Conséquence de cette souplesse, un même client peut se servir « à la carte » chez plusieurs CSP. L’infrastructure créée est une combinaison de services en provenance de fournisseurs multiples. L’Agence de sécurité met d’ailleurs en garde : ce type d’assemblage peut rendre les erreurs de configuration plus fréquentes, à cause de la multiplicité des interfaces.
Une grande surface d’attaque
Même quand cette multiplicité est réduite, la surface d’attaque reste vaste, note l’ANSSI, qui donne une liste d’exemples. En premier lieu, « les interfaces de gestion, telles que les portails Web et les API ».
Ces dernières sont régulièrement pointées du doigt pour des défauts de sécurité. On se souvient que l’année dernière, des rapports de Cloudflare et Akamai allaient justement dans ce sens. Les deux prestataires avaient noté une explosion des attaques basées sur des faiblesses dans des interfaces de programmation insuffisamment protégées. Les deux entreprises avertissaient également du problème des « API fantômes », des composants clés de communication dont personne ne se souvient, avec tous les dangers associés. Il était recommandé aux entreprises de tenir un inventaire à jour.

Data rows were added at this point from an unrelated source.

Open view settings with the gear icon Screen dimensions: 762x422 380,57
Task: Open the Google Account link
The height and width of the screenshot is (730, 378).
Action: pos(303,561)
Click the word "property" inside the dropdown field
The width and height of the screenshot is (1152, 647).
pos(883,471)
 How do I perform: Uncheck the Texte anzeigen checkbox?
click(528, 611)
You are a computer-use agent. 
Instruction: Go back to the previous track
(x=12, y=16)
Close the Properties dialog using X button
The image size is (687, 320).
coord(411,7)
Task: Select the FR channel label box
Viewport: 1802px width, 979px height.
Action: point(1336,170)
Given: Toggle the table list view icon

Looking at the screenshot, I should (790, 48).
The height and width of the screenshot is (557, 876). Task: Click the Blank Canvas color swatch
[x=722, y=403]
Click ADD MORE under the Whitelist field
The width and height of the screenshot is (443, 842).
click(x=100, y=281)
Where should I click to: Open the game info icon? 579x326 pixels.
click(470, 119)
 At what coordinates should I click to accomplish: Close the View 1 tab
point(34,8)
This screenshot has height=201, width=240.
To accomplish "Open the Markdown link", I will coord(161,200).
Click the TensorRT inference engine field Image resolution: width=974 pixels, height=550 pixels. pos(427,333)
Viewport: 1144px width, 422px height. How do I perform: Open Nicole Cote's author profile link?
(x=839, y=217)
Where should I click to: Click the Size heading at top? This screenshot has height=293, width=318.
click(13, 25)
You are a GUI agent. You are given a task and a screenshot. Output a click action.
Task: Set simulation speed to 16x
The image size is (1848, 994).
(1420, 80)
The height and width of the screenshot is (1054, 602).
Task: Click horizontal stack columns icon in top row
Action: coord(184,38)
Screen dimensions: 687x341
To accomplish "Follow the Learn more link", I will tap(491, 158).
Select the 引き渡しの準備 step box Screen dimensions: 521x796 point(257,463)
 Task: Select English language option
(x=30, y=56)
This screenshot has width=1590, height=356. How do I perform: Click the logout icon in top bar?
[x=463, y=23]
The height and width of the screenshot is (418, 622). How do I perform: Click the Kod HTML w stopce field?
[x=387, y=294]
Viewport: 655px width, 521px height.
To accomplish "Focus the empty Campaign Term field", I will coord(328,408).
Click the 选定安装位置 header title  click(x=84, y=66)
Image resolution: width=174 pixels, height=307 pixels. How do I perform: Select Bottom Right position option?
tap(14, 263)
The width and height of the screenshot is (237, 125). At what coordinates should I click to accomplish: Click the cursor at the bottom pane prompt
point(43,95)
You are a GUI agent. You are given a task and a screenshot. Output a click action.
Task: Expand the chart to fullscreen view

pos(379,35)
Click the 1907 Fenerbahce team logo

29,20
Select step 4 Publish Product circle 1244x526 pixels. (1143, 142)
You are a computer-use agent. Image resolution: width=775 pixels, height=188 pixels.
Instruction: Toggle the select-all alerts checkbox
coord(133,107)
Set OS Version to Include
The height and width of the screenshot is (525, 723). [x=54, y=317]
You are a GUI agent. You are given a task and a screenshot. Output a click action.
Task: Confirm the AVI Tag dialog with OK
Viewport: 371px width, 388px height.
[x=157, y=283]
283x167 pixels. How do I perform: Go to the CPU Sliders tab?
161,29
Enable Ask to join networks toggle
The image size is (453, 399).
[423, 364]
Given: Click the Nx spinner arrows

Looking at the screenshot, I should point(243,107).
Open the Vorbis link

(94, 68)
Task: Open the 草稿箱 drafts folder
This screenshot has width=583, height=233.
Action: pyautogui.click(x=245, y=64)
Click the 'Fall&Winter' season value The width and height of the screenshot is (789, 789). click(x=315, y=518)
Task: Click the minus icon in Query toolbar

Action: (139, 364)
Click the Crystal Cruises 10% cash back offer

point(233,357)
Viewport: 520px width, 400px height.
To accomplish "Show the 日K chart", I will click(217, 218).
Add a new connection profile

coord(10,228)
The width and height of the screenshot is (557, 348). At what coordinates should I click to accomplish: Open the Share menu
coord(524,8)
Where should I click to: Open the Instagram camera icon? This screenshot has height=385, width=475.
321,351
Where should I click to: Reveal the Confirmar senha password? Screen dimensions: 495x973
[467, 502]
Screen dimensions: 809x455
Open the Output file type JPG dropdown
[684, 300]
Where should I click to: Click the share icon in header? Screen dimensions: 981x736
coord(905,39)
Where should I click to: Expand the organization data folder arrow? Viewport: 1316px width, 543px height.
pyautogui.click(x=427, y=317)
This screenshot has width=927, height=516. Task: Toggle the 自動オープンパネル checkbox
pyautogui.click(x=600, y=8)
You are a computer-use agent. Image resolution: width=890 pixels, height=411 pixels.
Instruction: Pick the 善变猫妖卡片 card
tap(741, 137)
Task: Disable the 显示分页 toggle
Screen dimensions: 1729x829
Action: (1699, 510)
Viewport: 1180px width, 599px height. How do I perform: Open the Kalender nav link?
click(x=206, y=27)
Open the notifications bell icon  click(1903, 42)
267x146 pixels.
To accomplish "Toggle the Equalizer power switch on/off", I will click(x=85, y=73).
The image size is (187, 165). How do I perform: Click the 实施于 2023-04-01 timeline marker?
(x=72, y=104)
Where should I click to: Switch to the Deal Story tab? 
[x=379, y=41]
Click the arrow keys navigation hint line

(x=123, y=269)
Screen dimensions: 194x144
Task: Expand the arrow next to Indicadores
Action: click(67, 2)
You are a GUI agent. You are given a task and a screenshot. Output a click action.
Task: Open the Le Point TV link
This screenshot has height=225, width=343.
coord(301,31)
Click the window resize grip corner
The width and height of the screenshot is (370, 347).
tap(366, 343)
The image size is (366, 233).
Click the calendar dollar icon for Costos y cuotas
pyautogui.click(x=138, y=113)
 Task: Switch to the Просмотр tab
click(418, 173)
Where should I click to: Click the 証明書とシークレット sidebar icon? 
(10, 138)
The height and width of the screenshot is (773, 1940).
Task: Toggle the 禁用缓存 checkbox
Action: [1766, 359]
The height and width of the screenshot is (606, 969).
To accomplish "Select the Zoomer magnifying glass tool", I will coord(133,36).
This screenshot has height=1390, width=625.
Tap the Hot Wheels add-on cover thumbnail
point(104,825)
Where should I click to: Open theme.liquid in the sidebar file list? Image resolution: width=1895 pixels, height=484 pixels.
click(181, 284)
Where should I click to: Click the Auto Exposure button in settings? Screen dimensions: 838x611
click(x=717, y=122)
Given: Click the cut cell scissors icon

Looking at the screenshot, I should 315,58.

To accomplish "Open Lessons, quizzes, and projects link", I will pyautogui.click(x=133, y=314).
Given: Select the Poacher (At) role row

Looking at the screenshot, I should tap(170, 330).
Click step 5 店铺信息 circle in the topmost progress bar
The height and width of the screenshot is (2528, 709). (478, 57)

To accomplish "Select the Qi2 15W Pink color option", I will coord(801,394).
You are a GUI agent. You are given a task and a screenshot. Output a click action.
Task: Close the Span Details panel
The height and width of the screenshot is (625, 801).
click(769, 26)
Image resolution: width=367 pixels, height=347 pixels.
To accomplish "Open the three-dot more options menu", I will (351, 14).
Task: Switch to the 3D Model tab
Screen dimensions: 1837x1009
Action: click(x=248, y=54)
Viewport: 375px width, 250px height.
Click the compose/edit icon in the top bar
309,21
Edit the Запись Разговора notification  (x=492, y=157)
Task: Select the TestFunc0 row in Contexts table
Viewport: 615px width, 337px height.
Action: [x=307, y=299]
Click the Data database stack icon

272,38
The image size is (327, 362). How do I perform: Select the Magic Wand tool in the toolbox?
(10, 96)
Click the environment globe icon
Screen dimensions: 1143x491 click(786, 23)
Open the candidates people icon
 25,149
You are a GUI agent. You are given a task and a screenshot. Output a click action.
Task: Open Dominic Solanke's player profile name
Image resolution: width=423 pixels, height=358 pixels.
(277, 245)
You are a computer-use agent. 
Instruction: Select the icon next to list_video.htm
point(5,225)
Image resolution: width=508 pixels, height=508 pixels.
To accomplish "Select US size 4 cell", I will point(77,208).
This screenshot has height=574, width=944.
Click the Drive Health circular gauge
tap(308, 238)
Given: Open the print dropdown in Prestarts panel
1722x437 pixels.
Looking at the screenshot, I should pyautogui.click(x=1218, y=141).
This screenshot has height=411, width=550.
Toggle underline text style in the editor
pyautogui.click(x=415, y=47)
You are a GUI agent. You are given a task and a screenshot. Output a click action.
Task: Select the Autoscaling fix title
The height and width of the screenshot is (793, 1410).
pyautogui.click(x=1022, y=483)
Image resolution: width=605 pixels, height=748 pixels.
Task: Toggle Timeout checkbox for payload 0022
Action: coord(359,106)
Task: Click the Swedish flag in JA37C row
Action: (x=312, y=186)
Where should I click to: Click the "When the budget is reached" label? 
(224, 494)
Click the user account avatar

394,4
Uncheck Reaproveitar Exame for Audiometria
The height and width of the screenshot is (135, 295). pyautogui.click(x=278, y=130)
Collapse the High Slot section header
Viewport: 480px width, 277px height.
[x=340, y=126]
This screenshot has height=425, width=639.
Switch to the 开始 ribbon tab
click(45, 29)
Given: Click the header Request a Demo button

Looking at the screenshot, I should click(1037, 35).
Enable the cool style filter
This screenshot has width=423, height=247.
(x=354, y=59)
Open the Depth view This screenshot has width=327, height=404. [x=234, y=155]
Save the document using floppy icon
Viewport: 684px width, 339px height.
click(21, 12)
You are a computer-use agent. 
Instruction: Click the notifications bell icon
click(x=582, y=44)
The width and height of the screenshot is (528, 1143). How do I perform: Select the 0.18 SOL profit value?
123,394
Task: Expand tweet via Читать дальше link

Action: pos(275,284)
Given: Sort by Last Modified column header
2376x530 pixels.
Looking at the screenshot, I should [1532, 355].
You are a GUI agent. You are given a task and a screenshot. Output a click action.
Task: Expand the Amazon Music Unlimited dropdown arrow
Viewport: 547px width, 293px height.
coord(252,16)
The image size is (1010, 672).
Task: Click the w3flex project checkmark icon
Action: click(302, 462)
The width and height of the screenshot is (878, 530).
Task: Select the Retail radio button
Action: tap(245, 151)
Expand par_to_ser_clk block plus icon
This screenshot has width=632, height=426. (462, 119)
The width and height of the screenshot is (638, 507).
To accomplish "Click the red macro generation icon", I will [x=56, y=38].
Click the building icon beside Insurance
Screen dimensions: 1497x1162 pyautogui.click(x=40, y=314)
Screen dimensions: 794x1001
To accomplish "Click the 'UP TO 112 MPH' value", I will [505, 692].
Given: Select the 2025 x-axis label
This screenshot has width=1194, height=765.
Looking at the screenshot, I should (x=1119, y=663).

L’ANSSI liste les autres vecteurs principaux : les failles de sécurité bien sûr, les mauvaises pratiques de gestion des accès et des identités (mots de passe faibles, absence de MFA…), les erreurs de configuration dans les services cloud (notamment les permissions excessives), ainsi que les dépendances à des tiers.
Les recommandations de l’ANSSI
L’agence termine son rapport par une liste de recommandations, tant pour les fournisseurs de solutions cloud que pour leurs clients.
Elle enjoint ainsi les premiers à se pencher d’abord sur la mise en œuvre de son guide d’hygiène numérique, en tant que socle élémentaire. Vient ensuite l’application des bonnes pratiques de développement : analyses de risques sur les applications, identification et gestion rigoureuse des dépendances, tests de sécurité dans des « configurations réalistes », et enfin protection et analyse du cycle de vie des secrets.
L’ANSSI recommande également de cartographier et limiter la surface exposée des services, de cloisonner le système de gestion de l’infrastructure utilisée par les clients, de sécuriser les postes des développeurs associés, de s’approcher autant que possible du référentiel SecNumCloud, de réaliser régulièrement des sauvegardes ou encore de proposer différences mécanismes de protection, que ce soit contre les attaques par déni de service ou les destructions de ressources.
Côté clients, l’agence a aussi une liste de conseils, dont l’assurance que des contacts techniques sont toujours joignables. Les recommandations, générales, restent proches de celles formulées pour les CSP, avec par exemple la mise en œuvre d’une politique de cloisonnement entre les systèmes et un audit de l’exposition des services cloud. L’ANSSI recommande chaudement la mise en place d’un plan de continuité et de reprise d’activité (PCA/PRA).
Sans surprise, l’agence pousse une nouvelle fois son référentiel SecNumCloud dans le choix d’offres cloisonnées pour les activités sensibles. Chiffrement des données clients, cloisonnement des clients entre eux, protection des moyens d’accès et contre les lois extraterritoriales sont ainsi au rendez-vous. « Pour le traitement et l’hébergement de données sensibles, il est recommandé de privilégier les services conformes au référentiel SecNumCloud », ajoute l’agence.